Code and datasets for building and evaluating toxicant signaling networks.
conda create -y -n tox_sig_nets python=3.7
conda activate tox_sig_nets
conda install --file requirements.txt
git clone https://github.com/jlaw9/gpdPerm.git
To run EdgeLinker, you must have a suitable java installation (> 1.8)

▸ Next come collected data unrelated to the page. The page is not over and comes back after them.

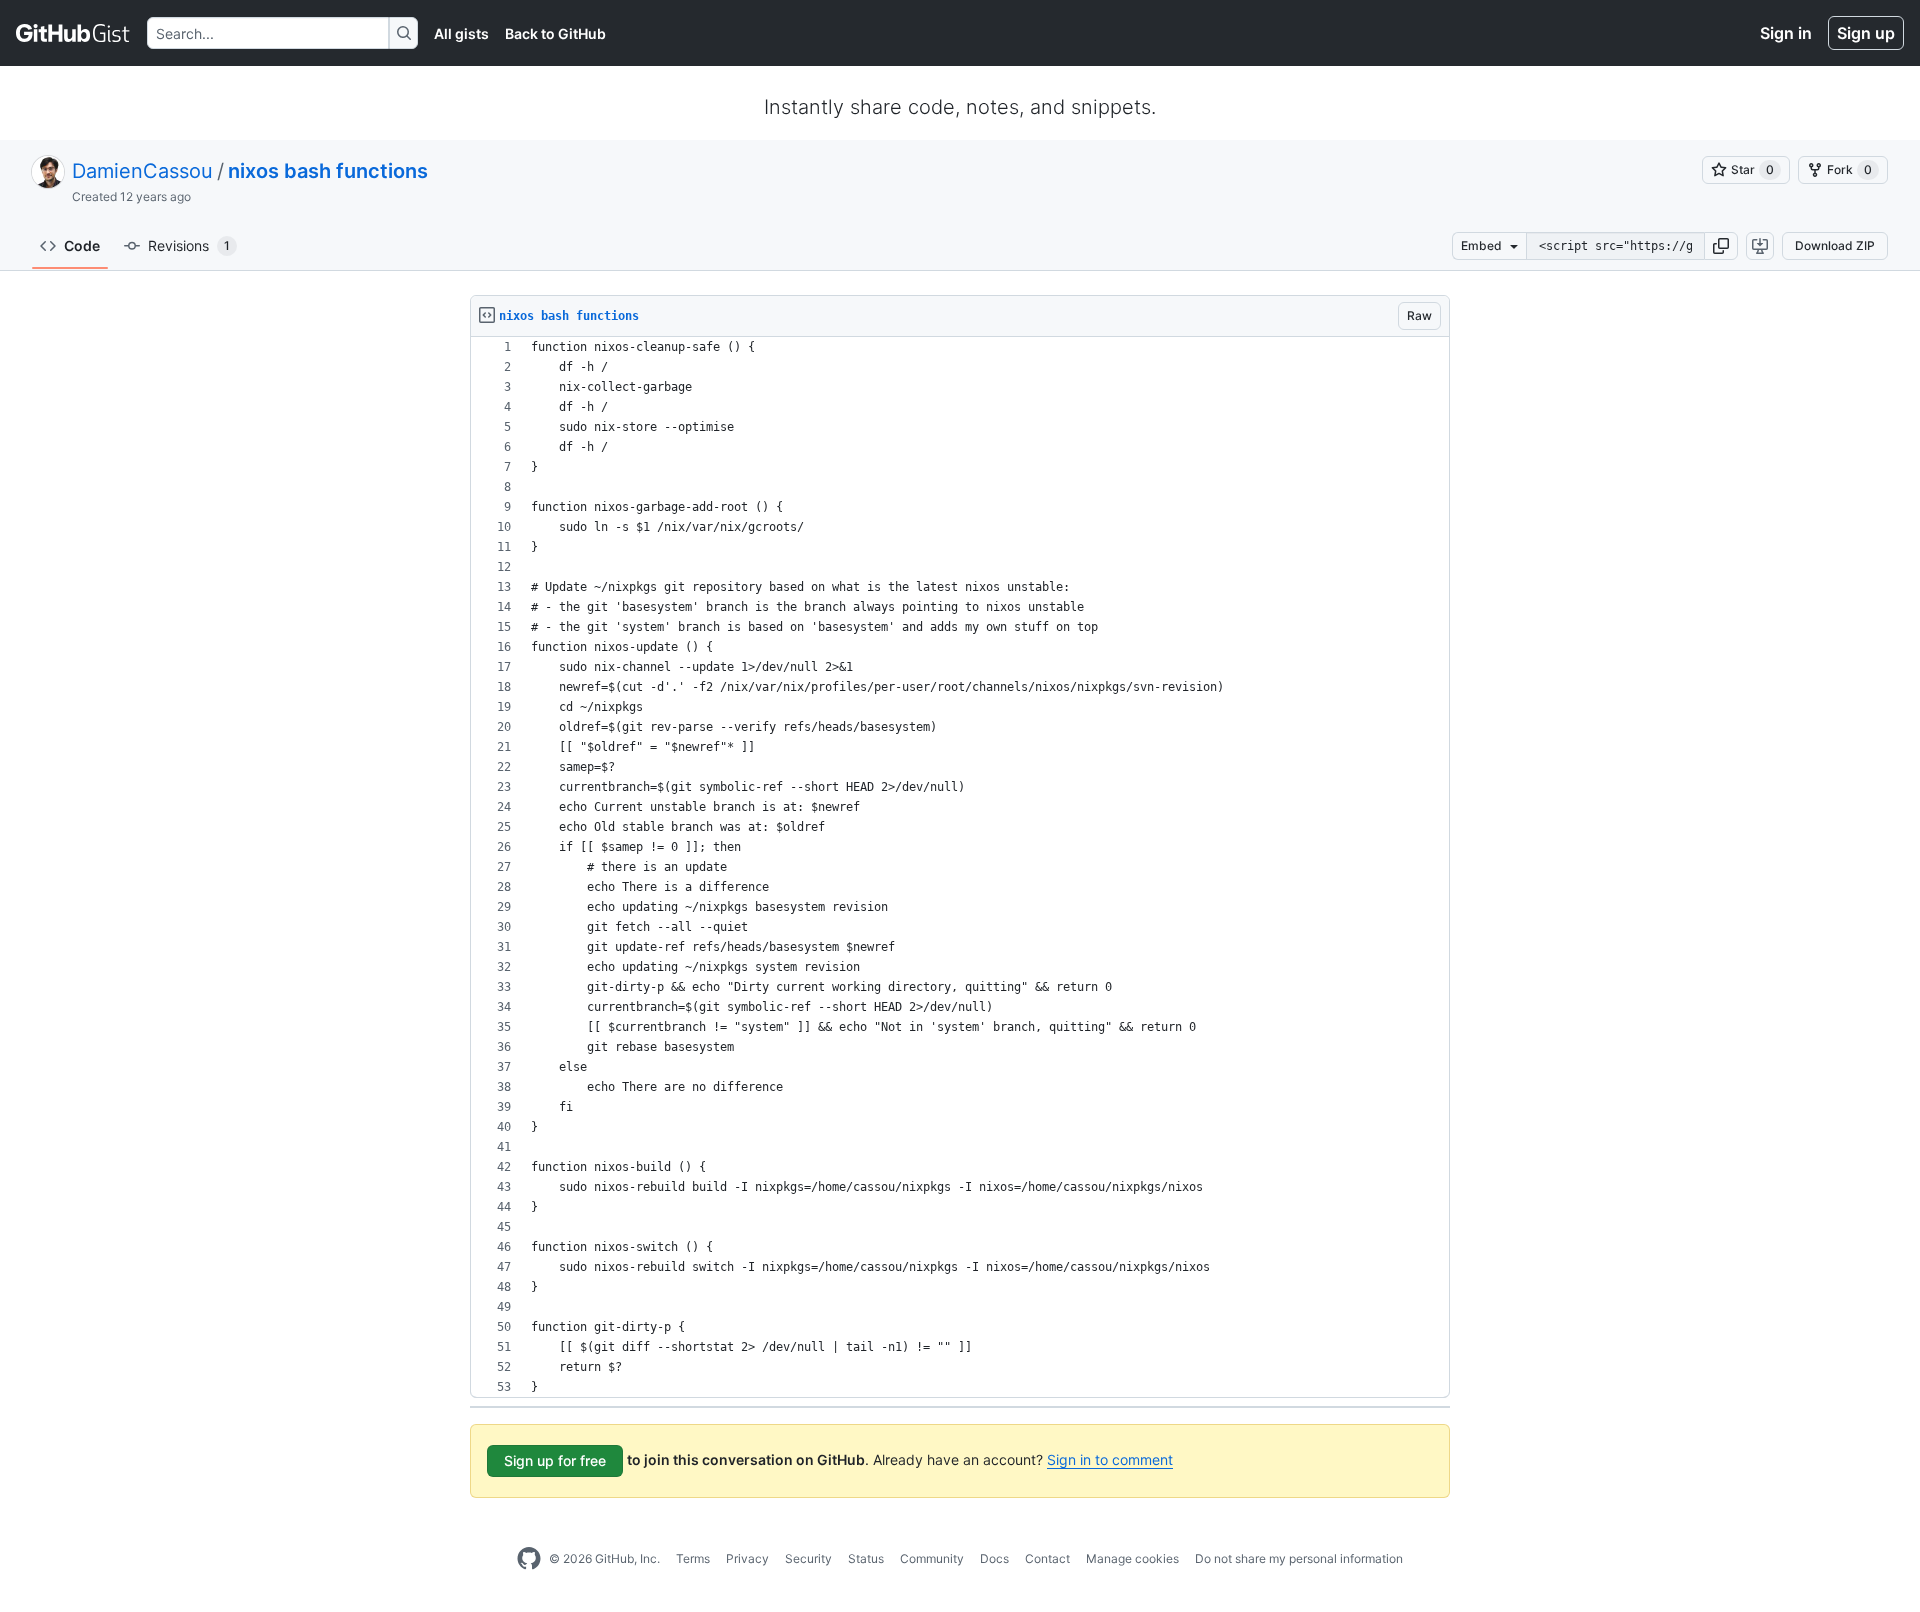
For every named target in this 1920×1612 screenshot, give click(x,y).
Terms (693, 1558)
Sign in (1786, 33)
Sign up (1866, 33)
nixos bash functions (328, 171)
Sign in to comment (1110, 1459)
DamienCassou (142, 171)
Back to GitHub (555, 33)
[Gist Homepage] (73, 33)
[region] (960, 867)
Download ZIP (1835, 245)
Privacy (747, 1558)
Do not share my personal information (1299, 1558)
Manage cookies (1132, 1558)
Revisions (189, 245)
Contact (1047, 1558)
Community (932, 1558)
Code (82, 245)
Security (808, 1558)
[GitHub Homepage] (529, 1559)
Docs (994, 1558)
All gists (461, 33)
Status (866, 1558)
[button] (1721, 246)
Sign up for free (555, 1460)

outputs/2018_01-toxcast-d2d-p1_5-u1_25/weighted/edgelinker-outputs.tar.gz
- Interactome:
inputs/2018_01-toxcast-net/2019-02-18-human-ppi-d2d-dir-weighted-cap0_99.txt.gz
- Iteraction evidence:
inputs/2018_01-toxcast-net/2018_01interactome-evidence.tsv.gz
- Confidence scores for each evidence type with > 100 interactions:
inputs/2018_01-toxcast-net/2019-02-18-edge-source-weights.tsv
- UniProt to gene mapping:
inputs/2018_01-toxcast-net/2018_01_uniprot_mapping.tsv
- Chemical identifier (EPA ACToR code) to name mapping:
inputs/toxcast-tox21-v3/Chemical_Summary_190708.csv
- e.g., lovastatin: C75330755; BPA: C80057
- All chemicals:
outputs/2018_01-toxcast-d2d-p1_5-u1_25/weighted/stats/go-analysis-k150/389chemicals-sig-terms-bonferroni-c0_01.tsv
The commands below outline the steps necessary to regenerate the results and figures from the paper.
python masterscript.py --version 2018_01-toxcast-d2d-p1_5-u1_25 --response-networks
- To generate Figure 1a-d:
python src/plot/version_plots/network_summary_plots.py --version 2018_01-toxcast-d2d-p1_5-u1_25 -c --pdf -k 150
- To generate the "random networks", the command below creates 1,000 randomized interactomes using edge swapping
- Then run EdgeLinker, using the original set of sources and targets for each toxicant, on each of those randomized interactomes
- The
--super-computer
option creates many PBS scripts and submits them to a cluster at VT (baobab)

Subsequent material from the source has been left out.